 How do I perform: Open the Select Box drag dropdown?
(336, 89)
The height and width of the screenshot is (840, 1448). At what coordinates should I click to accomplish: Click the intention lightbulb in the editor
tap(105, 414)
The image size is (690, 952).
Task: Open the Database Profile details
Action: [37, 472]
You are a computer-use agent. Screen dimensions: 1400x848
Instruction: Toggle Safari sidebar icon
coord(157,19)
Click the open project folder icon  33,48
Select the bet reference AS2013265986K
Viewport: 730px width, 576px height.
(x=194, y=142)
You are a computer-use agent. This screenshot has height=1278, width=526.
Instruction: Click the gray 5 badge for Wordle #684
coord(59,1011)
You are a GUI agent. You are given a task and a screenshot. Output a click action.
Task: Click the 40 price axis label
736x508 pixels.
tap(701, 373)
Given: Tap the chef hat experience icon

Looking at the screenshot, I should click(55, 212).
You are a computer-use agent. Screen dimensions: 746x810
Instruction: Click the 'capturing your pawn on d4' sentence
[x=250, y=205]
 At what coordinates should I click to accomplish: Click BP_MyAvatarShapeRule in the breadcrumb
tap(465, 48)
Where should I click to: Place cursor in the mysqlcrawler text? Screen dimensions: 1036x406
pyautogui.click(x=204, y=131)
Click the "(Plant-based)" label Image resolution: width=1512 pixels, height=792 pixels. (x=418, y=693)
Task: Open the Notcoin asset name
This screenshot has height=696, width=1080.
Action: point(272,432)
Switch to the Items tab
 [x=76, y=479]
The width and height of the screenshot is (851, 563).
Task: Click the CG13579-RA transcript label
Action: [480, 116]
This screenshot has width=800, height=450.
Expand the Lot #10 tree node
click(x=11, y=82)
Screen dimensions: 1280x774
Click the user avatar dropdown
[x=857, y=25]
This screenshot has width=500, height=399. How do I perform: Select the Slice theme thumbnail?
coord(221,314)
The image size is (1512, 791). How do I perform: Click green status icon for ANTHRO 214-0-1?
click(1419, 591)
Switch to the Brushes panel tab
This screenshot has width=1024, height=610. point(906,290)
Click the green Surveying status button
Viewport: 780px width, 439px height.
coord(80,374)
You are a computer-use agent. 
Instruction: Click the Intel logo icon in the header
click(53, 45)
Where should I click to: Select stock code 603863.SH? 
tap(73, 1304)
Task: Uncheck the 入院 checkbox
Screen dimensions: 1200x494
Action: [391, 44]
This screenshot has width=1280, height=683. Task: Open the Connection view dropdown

Exercise brief:
All lines from the line containing "Task: Uncheck the 入院 checkbox" through the last line of the data are to be repeated exactly; no other line belongs in the answer.

Task solution:
Task: Uncheck the 入院 checkbox
Screen dimensions: 1200x494
Action: [391, 44]
This screenshot has width=1280, height=683. Task: Open the Connection view dropdown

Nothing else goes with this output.